Juni 17, 2023, oleh: superadmin

Kemajuan teknologi banyak membantu perkembangan berbagai sektor. Perkembangan teknologi digital dalam kemudahan akses dan memberikan informasi secara khusus memberi berbagai pengaruh, menguntungkan dan merugikan.

Jum’at (15/6/23) lalu tim berhasil bertemu dengan sutradara film Tilik, Wahyu Agung Prasetyo di studionya.

Apa kesibukan saat ini?

Kesibukan saat ini mengurus anak, ke kantor, mengurus beberapa project yang sedang kami kembangkan film pendek dan film panjang, dan yang terakhir baru saja pitching dengan salah satu kementrian untuk program Indonesiana TV. Jadi itu yang akhir-akhir ini saya dan teman-teman Ravacana lakukan.

Bagaimana perjalanan karir di dunia film?

Uniknya adalah saya lebih dulu kenal dengan CIKO (Cinema Komunikasi) pada 2010 di salah satu pemutaran film yang dibuat teman-teman CIKO, yang akhirnya membuat saya memilih masuk ke Universitas Muhammadiyah Yogyakarta (UMY). Jadi, dari 2011 mulai berkecimpung dalam dunia film yang kemudian ketika selesai kuliah saya dan teman-teman membuat production house ini, Ravacana Films. Awalnya berbentuk komunitas, kemudian semakin lama berkembang menjadi bisnis.

Menurut Mas Agung bagaimana kemajuan teknologi membantu di dunia film?

Pasti banyak membantu, sekarang bahkan bisa membuat film bermodalkan ponsel genggam. Banyak pula aplikasi-aplikasi yang membantu kita dalam editing, meskipun aplikasi editing yang secara proper dan profesional masih tetap itu-itu saja. Jadi bisa dikatakan dengan kemajuan teknologi dan digitalisasi seperti hari ini membuat semua orang bisa ‘bikin film’, meski semua orang memang bisa membuat film namun tidak semuanya bisa membuat film yang bagus.

Kemudian review dan rating film, membantu kita untuk akhirnya bisa diakses dengan cepat. Tidak seperti dulu, ketika ada sebuah film misalnya kita bisa tahu dari orang yang menghadiri festival film tersebut yang kemudian disebarkan ke orang lain, seperti ‘kemarin saya nonton di festival ini’ yang kemudian disampaikan ke orang-orang lainnya.

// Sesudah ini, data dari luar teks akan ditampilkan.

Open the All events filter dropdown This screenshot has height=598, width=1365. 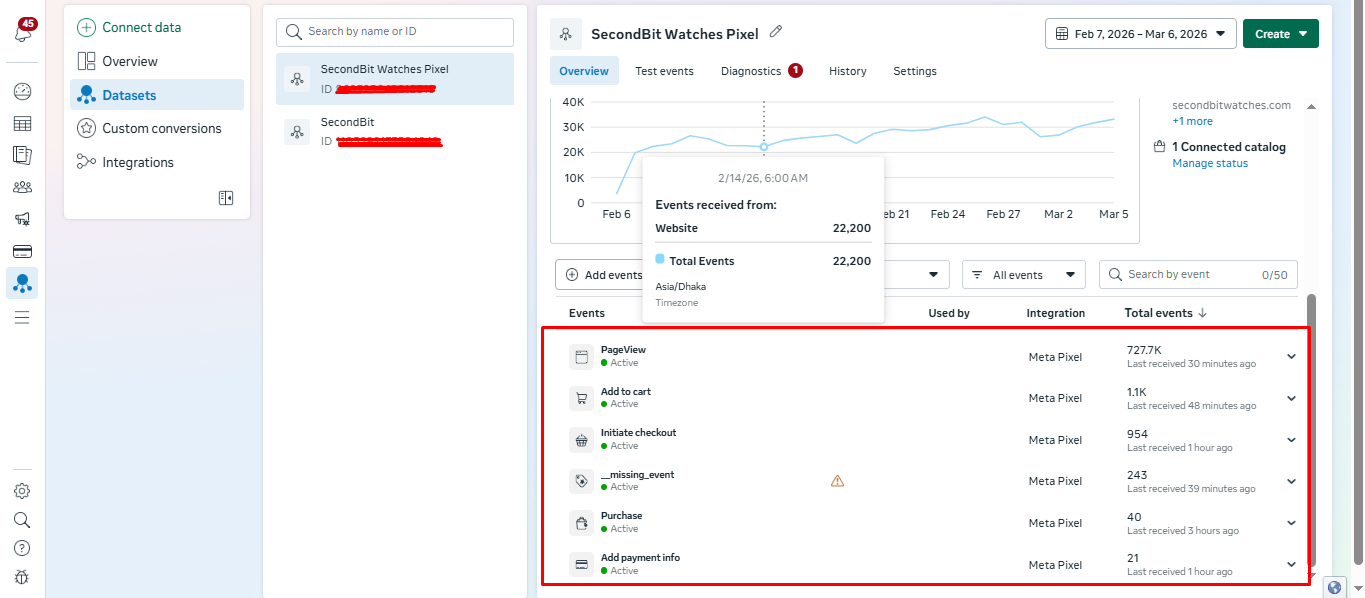point(1023,275)
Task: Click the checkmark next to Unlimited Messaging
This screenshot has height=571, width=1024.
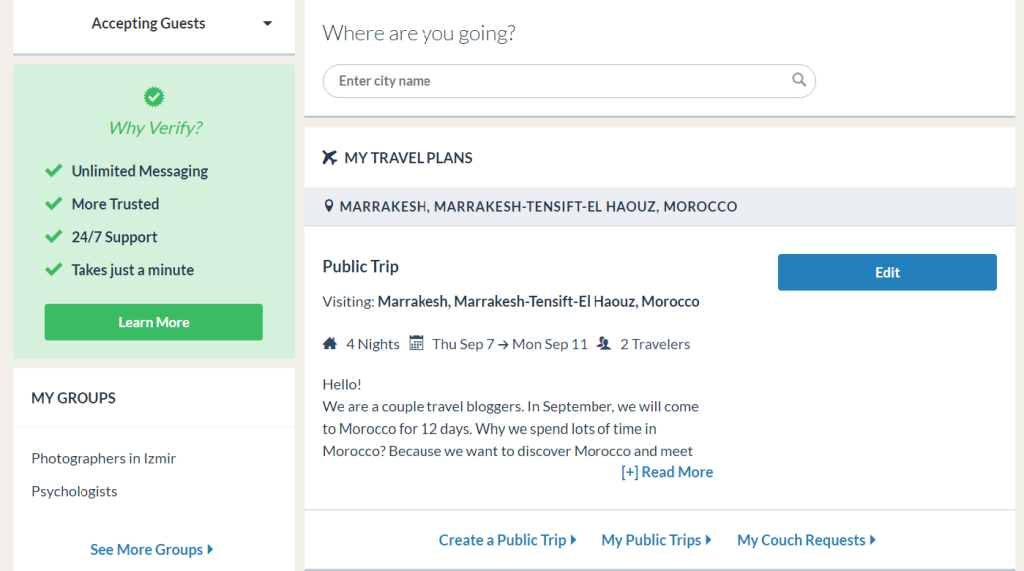Action: [54, 171]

Kalau melihat dari segi penunjang pekerjaan, karena hal-hal teknis seperti kamera mungkin handphone yang kameranya dari tahun ke tahun semakin canggih. Setiap tahun bisa ada teknologi-teknologi baru yang pastinya menunjang. Seperti ketika shooting ada semacam screen besar, kita bisa bikin virtual background, kemudian kita shooting real yang dicampur shooting dengan virtual background yang seolah outputnya menghasilkan kita shooting di lokasi. Jadi, lokasinya yang kita hadirkan di sini.

Tentu feelnya akan berbeda. Sebagai pelaku film yang belajar dari film murni dan pendekatan film saya hal-hal realis, itu terasa, dan dalam sebuah film ada tata cahaya, artistik, hingga blocking pemain. Ketika kita memperhatikan film yang disetting secara real dengan film yang disetting secara green screen, pengalaman nonton kamu akan benar-benar berbeda. Kalau setting secara realis, kamu bisa benar-benar terbawa ke perwujudan yang ada di film itu secara emosi.

Bagaimana tanggapan Mas Agung terhadap perkembangan channel on demand?

Pengalaman nonton yang paling total dan berasa kita dapatkan dari nonton di bioskop, karena bioskop menawarkan gambar yang sangat besar, tajam, dan pengalaman suara yang luar biasa. Kemudian begitu mulai berkembang masuk ke platform online, nonton film itu bisa kita akses di manapun. Terdapat kecenderungan budaya konsumsi yang sedikit berubah dari orang-orang yang menurut saya pribadi tidak menyenangkan, misalnya membuat film yang kemudian ditayangkan di bioskop, banyak orang beranggapan; “Nontonnya nanti saja, sebentar lagi juga muncul di netflix,” atau platform manapun. Meski di lain sisi ketika platform itu muncul, kita jadi ditawarkan film-film yang beragam dan kesempatan yang luas untuk kami para pelaku film khususnya.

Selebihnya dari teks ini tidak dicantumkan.